SOURCE PASSAGE

Sunday, August 28, 2011

My Fair Lady

On a delightful evening I was sitting with a bunch of people in whose company you could do things as futile as noticing what a TV advertisement has to say. It was then that I realized that I was practically supposed to be an outcast. Reason, I don’t have a skin color that can double up as an emergency light.
Well, I will agree that the bias for fair skin is something that does very often try to lay its hands on my throat. It hasn’t really bothered me much, but yes, honestly it can get on your nerves sometimes. And if you share the shade of my skin but not my indifference, you could be in trouble.


Not surprisingly, some of the most desirable young women in the industry are dusky. I will not take up the gargantuan task of listing their names but yes I would certainly like to appreciate these women, their confidence and their good sense in not wasting time and money on being fair and whatever. Today they are where they are and it speaks loud enough for itself. In fact what does surprise me is the matrimonial. Almost EVERY man is a “good looking boy “with a “handsome salary” and wants “fair”, “slim” and “beautiful” girl. In that case, the mirror cracking material that I am, my chances of getting married are ‘fairly’ ‘slim’. Not that it is matter of concern. But for a lot of women who are melanin rich, life can be hard. 
It does not take a genius to realize that the color of one’s skin or the highness of one’s cheekbone is not one’s sin or virtue. It is not something that one can be blamed of credited for. Beauty is a such a miraculously relative and subjective term that in the world we live, Aishwarya Rai is considered stunning and so is Naomi Campbell.

DATA LINES

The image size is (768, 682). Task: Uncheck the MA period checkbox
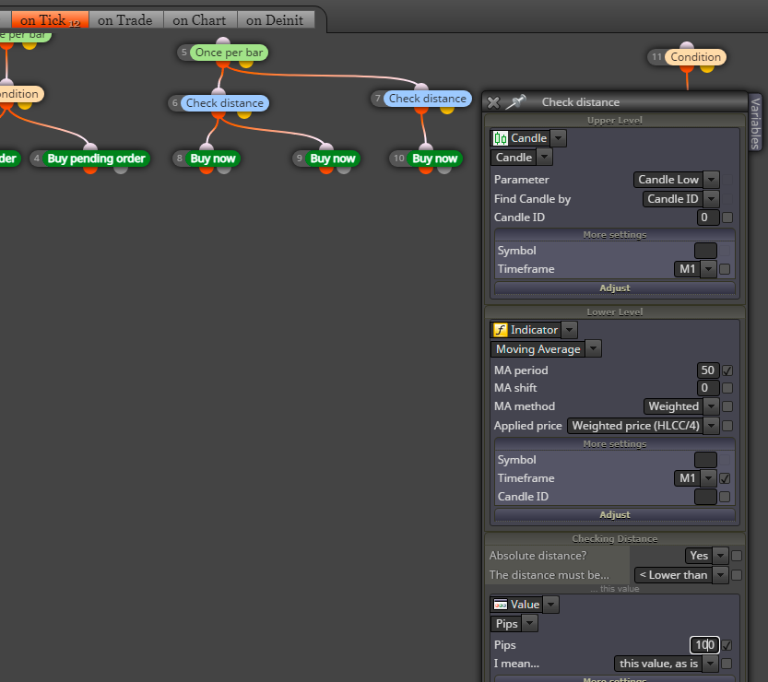point(727,370)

WHAT TO WORK ON
Reproduce the blog post verbatim from "My Fair Lady" to "be in trouble.". Base every answer solely on the blog post about skin color bias.

TASK RESULT
My Fair Lady

On a delightful evening I was sitting with a bunch of people in whose company you could do things as futile as noticing what a TV advertisement has to say. It was then that I realized that I was practically supposed to be an outcast. Reason, I don’t have a skin color that can double up as an emergency light.
Well, I will agree that the bias for fair skin is something that does very often try to lay its hands on my throat. It hasn’t really bothered me much, but yes, honestly it can get on your nerves sometimes. And if you share the shade of my skin but not my indifference, you could be in trouble.